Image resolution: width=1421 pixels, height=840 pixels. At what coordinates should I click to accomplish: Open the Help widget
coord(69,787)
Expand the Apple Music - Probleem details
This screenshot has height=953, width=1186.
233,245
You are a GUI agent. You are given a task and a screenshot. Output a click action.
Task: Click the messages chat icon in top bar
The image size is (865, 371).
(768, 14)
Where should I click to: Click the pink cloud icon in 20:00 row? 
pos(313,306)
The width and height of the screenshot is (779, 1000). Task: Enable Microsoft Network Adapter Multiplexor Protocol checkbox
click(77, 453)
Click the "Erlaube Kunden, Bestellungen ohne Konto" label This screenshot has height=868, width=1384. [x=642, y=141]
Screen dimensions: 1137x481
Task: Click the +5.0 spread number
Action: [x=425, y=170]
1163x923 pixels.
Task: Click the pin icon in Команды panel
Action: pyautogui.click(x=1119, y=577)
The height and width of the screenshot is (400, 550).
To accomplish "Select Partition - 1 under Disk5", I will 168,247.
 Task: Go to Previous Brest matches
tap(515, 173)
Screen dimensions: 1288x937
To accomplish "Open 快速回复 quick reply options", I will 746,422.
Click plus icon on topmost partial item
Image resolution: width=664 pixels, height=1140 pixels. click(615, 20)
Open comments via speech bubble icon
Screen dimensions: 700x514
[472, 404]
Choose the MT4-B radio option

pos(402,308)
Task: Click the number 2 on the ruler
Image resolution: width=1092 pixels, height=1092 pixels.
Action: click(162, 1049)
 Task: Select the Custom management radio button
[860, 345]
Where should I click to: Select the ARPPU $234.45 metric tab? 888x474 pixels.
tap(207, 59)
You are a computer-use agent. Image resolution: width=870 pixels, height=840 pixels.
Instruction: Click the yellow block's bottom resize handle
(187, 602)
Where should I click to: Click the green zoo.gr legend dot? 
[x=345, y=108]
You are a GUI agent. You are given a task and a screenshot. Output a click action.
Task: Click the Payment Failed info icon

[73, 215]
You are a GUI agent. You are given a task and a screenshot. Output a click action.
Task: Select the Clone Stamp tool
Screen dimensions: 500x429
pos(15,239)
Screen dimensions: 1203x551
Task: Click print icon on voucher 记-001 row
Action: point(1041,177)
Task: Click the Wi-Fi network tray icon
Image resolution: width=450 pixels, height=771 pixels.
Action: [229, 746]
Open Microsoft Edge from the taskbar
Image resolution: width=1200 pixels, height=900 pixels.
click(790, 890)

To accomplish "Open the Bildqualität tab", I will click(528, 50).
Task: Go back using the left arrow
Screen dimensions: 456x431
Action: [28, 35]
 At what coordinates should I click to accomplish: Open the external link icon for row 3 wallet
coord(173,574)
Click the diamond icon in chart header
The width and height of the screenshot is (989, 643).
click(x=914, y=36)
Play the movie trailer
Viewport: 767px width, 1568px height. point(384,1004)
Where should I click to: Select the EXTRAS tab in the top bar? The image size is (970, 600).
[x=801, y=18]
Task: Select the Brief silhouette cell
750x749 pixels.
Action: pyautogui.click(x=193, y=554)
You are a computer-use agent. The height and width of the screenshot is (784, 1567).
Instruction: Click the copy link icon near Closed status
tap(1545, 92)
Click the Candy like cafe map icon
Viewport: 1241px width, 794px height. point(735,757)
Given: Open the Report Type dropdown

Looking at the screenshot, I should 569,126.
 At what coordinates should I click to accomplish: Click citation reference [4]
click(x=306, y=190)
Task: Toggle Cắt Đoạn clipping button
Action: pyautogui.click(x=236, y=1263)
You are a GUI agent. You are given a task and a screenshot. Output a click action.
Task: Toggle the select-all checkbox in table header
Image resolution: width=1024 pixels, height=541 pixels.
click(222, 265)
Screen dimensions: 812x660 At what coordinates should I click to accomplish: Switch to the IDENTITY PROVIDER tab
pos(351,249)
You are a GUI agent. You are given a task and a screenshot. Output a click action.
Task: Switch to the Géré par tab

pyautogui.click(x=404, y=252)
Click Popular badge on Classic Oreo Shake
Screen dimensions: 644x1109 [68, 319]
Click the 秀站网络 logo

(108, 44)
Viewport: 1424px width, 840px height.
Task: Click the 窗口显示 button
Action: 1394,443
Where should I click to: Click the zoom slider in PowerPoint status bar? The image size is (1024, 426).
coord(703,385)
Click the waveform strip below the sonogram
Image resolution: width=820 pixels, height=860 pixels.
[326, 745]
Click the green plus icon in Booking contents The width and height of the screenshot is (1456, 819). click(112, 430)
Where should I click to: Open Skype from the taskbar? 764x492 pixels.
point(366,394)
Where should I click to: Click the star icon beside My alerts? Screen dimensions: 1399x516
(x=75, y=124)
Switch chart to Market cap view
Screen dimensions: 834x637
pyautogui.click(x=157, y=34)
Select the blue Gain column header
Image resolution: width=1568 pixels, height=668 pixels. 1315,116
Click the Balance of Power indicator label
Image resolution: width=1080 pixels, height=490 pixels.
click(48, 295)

* Task
Each line in the records that carries "computer" must be copied out.

* Answer to this task
You are a computer-use agent. Image resolution: width=870 pixels, height=840 pixels.
You are a computer-use agent. The height and width of the screenshot is (784, 1567).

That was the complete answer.